MATERIALS PROVIDED below:
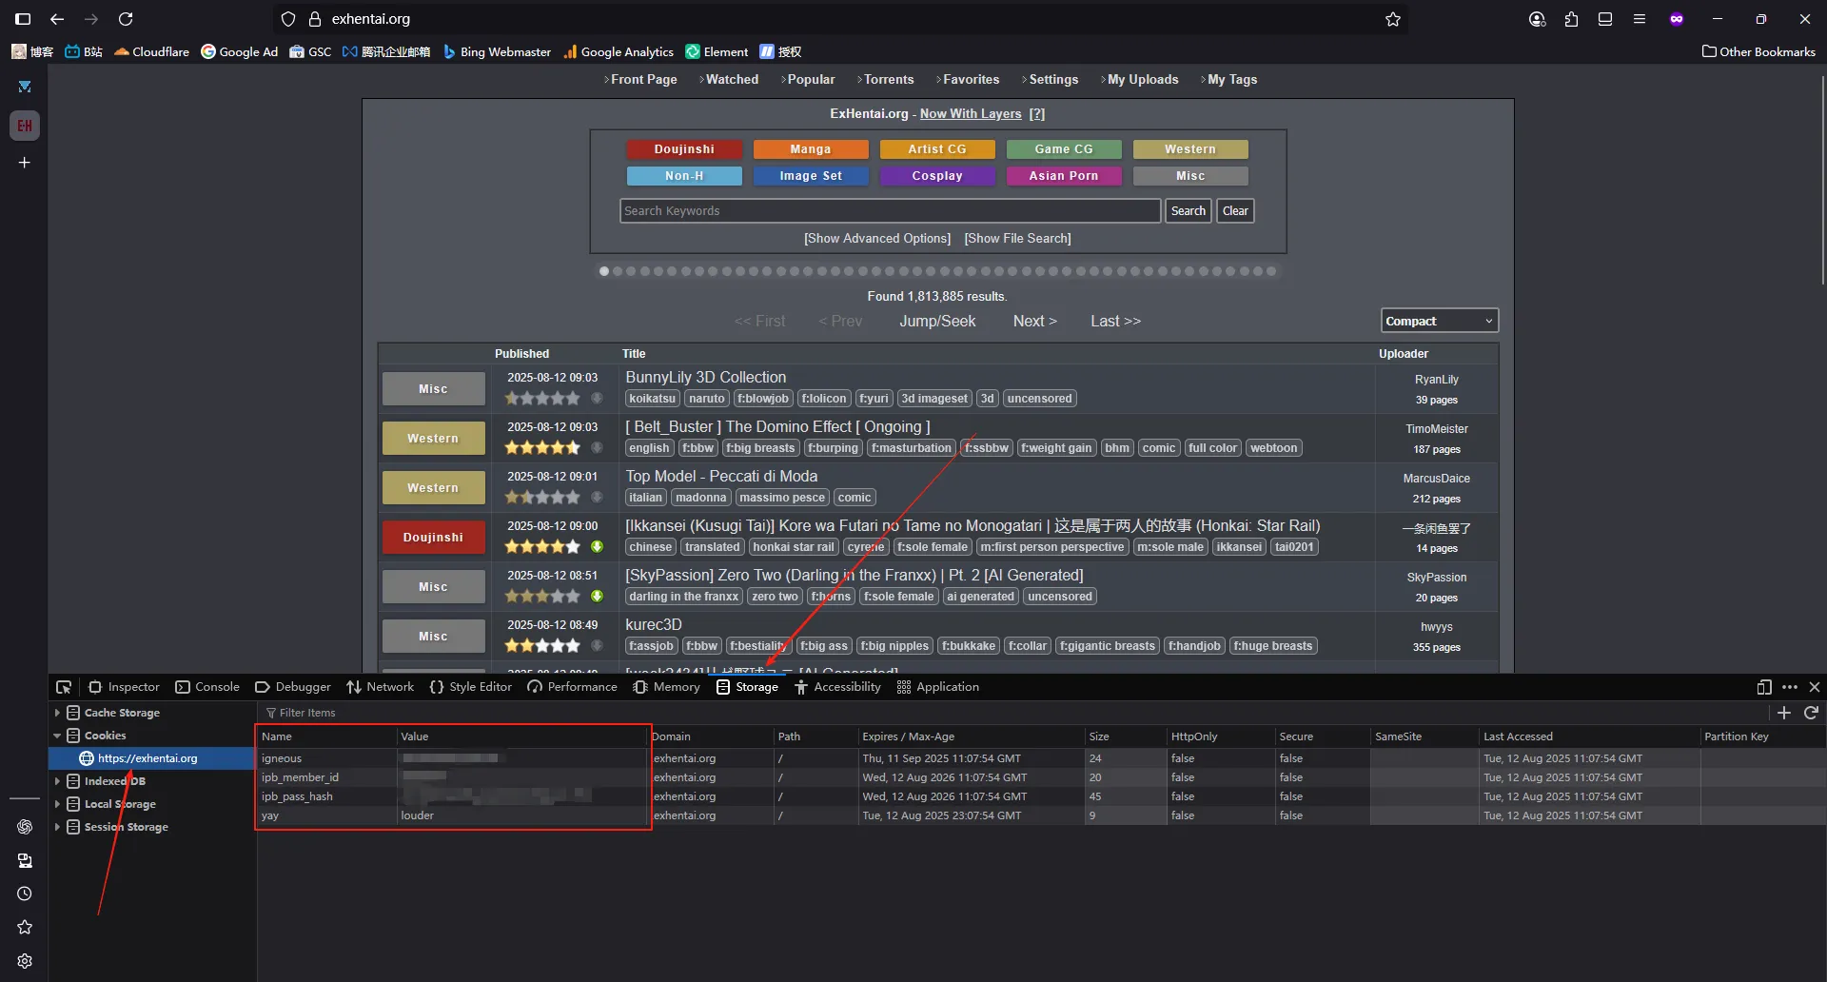Switch to the Network DevTools tab
The height and width of the screenshot is (982, 1827).
pyautogui.click(x=381, y=687)
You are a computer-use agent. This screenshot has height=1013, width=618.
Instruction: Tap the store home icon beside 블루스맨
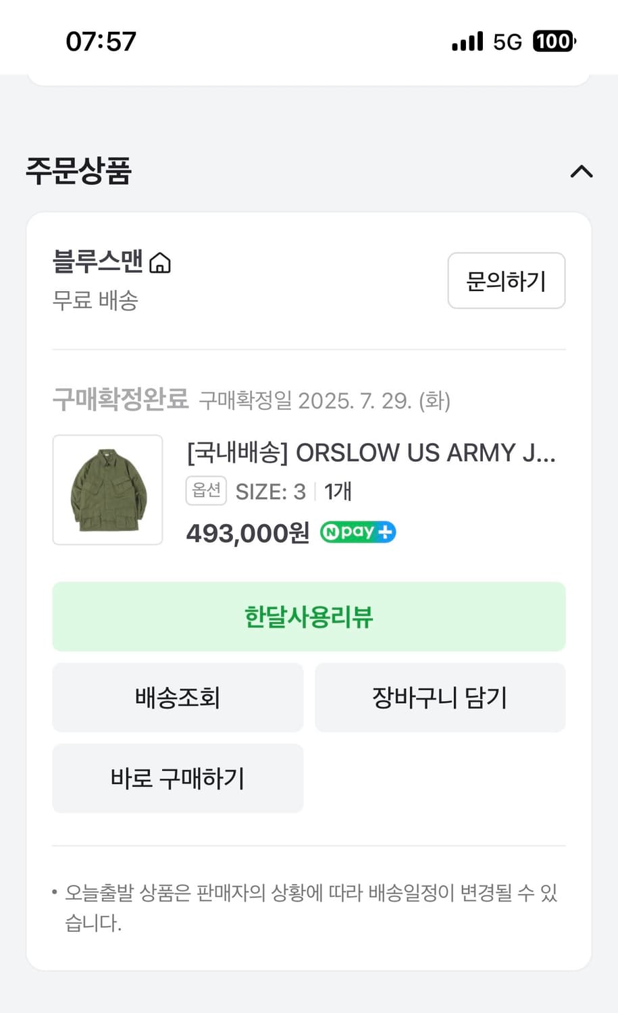(160, 262)
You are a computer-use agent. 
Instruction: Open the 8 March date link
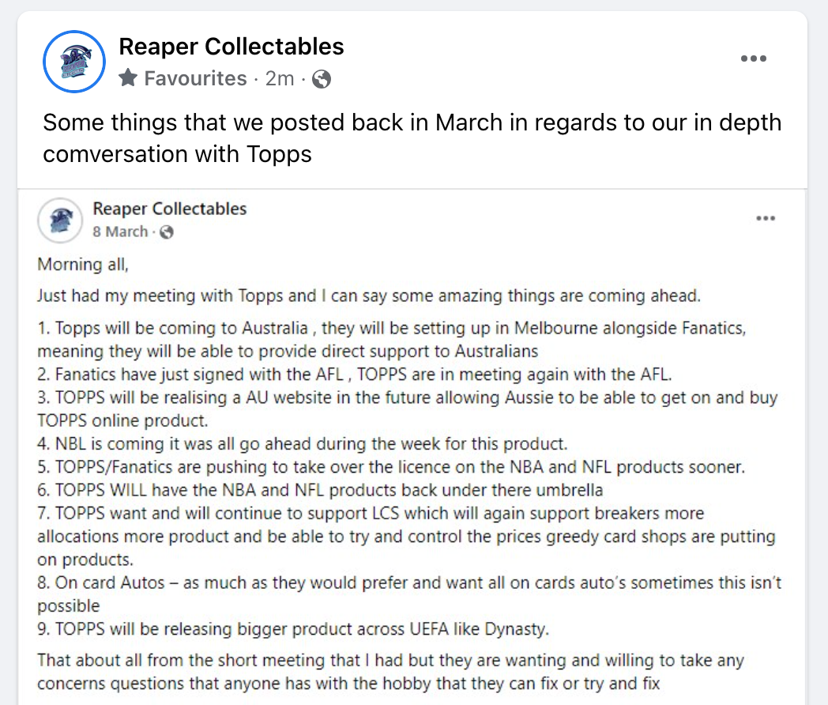[x=120, y=232]
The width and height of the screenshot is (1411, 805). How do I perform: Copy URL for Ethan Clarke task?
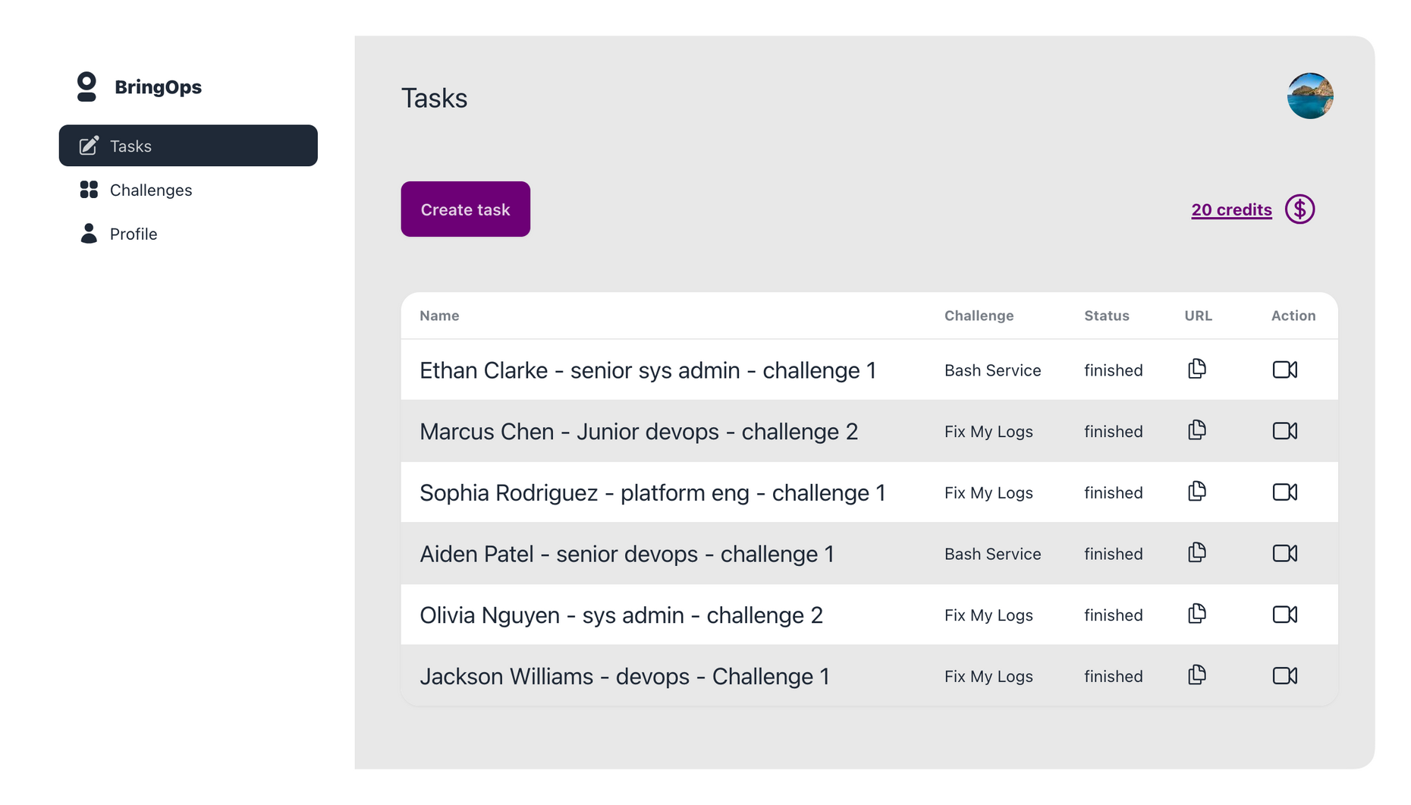point(1197,369)
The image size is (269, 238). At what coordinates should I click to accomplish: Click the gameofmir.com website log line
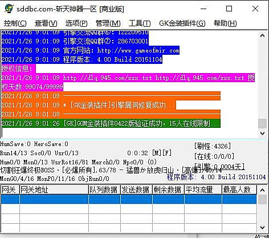point(90,50)
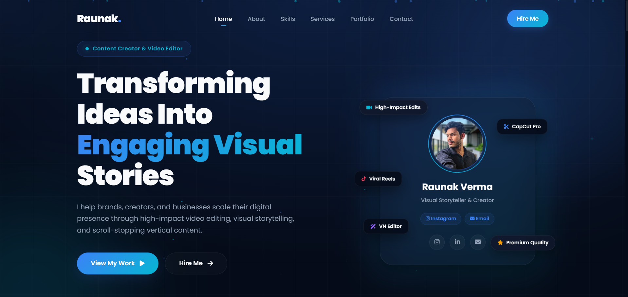Open the Instagram pill link on card

pos(441,218)
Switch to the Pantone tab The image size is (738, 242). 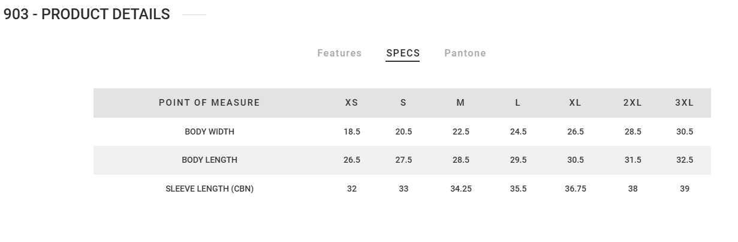click(x=465, y=53)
End of MATERIALS PROVIDED.
▸ WHAT THE TASK ASKS
Every line of the records that includes the word "agent" should be gathered.

▸ TASK OUTPUT
You are a computer-use agent. This screenshot has height=1013, width=618.
You are a computer-use agent. 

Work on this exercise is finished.